** Opening Dataset entries block **

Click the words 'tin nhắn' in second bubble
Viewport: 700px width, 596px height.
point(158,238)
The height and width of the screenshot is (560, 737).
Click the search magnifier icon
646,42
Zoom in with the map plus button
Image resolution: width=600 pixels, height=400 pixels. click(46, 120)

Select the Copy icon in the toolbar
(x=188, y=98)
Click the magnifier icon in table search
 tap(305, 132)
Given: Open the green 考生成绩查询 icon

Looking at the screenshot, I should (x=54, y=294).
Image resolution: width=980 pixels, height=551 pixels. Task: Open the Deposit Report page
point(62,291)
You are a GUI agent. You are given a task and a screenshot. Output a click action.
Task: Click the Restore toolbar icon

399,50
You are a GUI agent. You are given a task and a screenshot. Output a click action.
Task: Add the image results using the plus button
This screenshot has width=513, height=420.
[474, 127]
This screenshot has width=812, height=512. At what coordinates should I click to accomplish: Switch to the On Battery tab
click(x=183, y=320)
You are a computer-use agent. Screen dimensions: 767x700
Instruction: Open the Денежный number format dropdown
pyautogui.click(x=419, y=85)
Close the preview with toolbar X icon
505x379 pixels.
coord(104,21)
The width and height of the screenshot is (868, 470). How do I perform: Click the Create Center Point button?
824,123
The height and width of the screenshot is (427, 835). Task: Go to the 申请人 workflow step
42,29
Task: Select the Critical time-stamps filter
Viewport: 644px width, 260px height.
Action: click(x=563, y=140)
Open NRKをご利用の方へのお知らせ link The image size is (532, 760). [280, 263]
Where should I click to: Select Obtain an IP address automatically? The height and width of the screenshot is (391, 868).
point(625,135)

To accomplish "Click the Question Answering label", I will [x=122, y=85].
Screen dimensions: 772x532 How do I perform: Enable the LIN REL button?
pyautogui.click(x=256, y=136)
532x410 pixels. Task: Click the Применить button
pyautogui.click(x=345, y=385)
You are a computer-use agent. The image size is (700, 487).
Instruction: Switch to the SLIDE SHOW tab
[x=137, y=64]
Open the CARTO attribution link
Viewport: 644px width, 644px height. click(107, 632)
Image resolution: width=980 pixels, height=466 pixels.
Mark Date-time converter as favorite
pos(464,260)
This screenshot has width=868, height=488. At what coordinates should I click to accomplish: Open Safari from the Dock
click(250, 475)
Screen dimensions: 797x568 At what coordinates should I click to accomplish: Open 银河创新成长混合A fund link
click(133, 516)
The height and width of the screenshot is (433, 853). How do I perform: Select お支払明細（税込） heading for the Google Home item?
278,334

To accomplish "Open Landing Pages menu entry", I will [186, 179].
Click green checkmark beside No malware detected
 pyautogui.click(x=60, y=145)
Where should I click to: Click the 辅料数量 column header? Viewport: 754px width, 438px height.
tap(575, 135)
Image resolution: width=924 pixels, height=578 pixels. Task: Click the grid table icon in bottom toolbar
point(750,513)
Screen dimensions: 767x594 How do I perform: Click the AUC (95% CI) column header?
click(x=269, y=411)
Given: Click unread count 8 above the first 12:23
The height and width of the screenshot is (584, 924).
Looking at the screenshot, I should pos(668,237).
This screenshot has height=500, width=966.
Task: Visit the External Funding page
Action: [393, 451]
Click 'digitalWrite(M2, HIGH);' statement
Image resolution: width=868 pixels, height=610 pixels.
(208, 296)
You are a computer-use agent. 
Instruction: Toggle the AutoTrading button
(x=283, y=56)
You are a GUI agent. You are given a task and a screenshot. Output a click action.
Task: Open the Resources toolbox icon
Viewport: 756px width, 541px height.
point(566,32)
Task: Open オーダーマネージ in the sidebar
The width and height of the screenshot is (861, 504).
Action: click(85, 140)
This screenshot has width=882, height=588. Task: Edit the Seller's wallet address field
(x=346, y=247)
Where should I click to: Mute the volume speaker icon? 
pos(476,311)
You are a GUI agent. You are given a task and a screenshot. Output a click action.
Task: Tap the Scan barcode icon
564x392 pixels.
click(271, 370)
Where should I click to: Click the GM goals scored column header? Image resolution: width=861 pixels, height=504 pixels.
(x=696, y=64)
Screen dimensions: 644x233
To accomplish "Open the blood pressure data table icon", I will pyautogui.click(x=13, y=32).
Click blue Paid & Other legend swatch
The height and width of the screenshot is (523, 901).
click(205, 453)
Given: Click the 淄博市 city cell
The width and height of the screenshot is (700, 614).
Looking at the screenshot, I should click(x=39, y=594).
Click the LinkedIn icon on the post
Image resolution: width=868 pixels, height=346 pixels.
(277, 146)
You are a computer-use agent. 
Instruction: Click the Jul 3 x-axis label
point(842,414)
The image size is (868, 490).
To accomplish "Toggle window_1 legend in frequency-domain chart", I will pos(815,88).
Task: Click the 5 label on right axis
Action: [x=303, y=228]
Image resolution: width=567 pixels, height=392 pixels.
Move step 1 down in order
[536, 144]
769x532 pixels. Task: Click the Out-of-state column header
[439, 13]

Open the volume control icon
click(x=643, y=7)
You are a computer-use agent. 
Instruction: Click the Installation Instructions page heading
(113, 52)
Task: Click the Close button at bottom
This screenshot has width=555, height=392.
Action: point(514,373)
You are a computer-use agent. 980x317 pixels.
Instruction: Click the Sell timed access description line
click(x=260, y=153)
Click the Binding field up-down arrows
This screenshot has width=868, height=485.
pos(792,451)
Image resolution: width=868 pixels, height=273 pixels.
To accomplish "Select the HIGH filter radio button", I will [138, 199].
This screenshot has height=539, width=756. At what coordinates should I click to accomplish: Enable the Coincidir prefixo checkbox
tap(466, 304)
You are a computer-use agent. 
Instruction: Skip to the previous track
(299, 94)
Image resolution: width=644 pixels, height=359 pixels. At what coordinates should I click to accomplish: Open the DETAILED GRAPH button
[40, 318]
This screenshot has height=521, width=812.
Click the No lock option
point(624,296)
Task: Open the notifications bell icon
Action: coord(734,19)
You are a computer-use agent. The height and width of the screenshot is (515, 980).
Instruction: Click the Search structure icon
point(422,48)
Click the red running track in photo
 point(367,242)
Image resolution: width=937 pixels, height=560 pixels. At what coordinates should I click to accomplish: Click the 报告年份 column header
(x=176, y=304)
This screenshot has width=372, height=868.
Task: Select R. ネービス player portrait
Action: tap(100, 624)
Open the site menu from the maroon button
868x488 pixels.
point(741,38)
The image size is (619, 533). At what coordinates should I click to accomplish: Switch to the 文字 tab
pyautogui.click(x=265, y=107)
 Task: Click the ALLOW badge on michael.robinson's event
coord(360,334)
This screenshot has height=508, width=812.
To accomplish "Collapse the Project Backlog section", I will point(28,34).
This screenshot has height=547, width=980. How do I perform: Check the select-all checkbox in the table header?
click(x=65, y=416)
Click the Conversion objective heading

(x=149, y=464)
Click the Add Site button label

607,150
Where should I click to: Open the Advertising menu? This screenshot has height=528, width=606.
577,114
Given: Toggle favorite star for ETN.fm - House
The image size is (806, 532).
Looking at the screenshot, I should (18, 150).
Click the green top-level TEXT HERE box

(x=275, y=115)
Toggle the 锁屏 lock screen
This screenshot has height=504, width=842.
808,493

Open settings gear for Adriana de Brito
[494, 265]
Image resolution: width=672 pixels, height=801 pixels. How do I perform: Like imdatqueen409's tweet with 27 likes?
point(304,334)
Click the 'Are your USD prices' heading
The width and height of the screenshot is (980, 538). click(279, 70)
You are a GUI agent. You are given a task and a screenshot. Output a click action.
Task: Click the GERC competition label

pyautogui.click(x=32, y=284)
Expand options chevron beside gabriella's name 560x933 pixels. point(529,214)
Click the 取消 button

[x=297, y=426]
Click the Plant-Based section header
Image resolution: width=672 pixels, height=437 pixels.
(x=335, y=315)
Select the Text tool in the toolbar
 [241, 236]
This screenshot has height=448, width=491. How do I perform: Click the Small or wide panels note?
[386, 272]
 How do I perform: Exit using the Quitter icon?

** Closing Dataset entries block **

» Exercise:
The line with "Click the green top-level TEXT HERE box" through the last line of the entries above: output exactly those lines and nothing else.

» Solution for this exercise:
Click the green top-level TEXT HERE box

(x=275, y=115)
Toggle the 锁屏 lock screen
This screenshot has height=504, width=842.
808,493

Open settings gear for Adriana de Brito
[494, 265]
Image resolution: width=672 pixels, height=801 pixels. How do I perform: Like imdatqueen409's tweet with 27 likes?
point(304,334)
Click the 'Are your USD prices' heading
The width and height of the screenshot is (980, 538). click(279, 70)
You are a GUI agent. You are given a task and a screenshot. Output a click action.
Task: Click the GERC competition label

pyautogui.click(x=32, y=284)
Expand options chevron beside gabriella's name 560x933 pixels. point(529,214)
Click the 取消 button

[x=297, y=426]
Click the Plant-Based section header
Image resolution: width=672 pixels, height=437 pixels.
(x=335, y=315)
Select the Text tool in the toolbar
 [241, 236]
This screenshot has height=448, width=491. How do I perform: Click the Small or wide panels note?
[386, 272]
 How do I perform: Exit using the Quitter icon?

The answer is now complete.